It’s all very scandalous, and rather reckless, and Raghavan captures the trades in those years, and the fortunes made on trading on companies like Polycom, AMD, even Google, Hilton Hotels and finally, Goldman Sachs—each one of these on insider tips.

But sadly there is very little of Rajat Gupta in the book. If there is a billionaire’s apprentice at all, it must be Anil Kumar, the McKinsey consultant-turned-federal informer who passed on tips to Rajaratnam over several years. Kumar was paid over a million dollars, in the name of his housekeeper Manju Das, deposited in a Swiss account.

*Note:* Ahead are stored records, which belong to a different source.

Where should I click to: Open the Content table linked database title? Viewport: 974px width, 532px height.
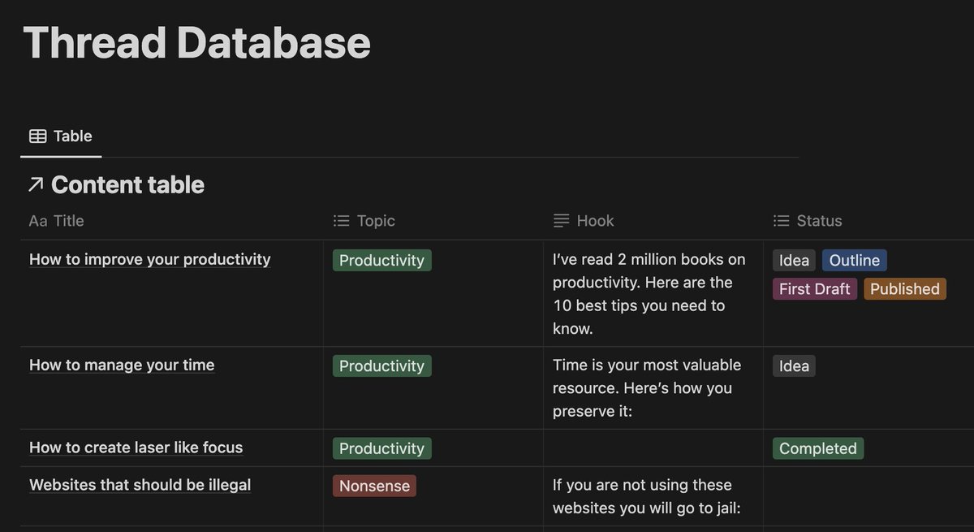[127, 185]
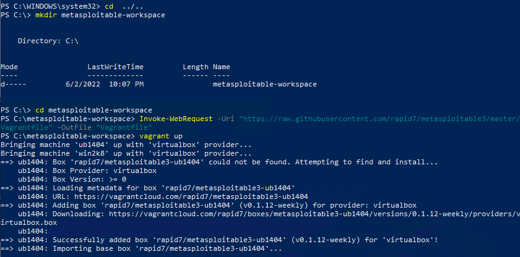
Task: Click the Mode column header
Action: [x=9, y=67]
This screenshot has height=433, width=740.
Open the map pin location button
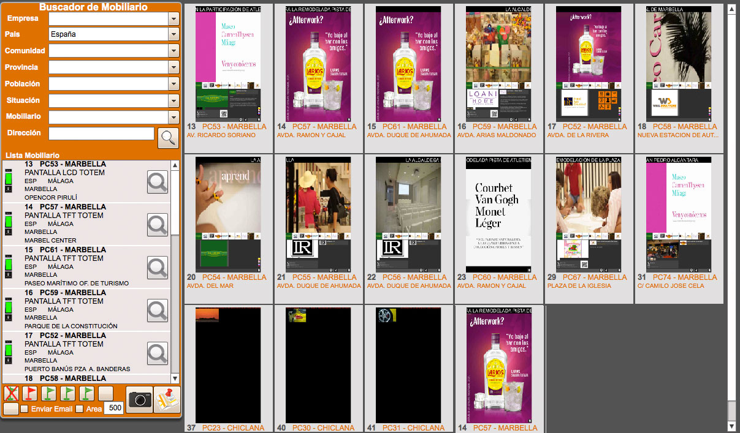coord(166,400)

There are still question marks over the guilt of Gupta, who has been sentenced to two years of prison but remains free on appeal. Much of the evidence against him is circumstantial. More importantly, the prosecution hasn’t managed to prove that Gupta gained from passing on the information he is accused of leaking, apart from a possible indirect benefit through a partnering on the Galleon International fund.

Raghavan, however, doesn’t get into these complexities. Though she dips into history and tells us about Gupta’s father Ashwini Kumar Gupta, she doesn’t manage to get Gupta’s side of the story at all.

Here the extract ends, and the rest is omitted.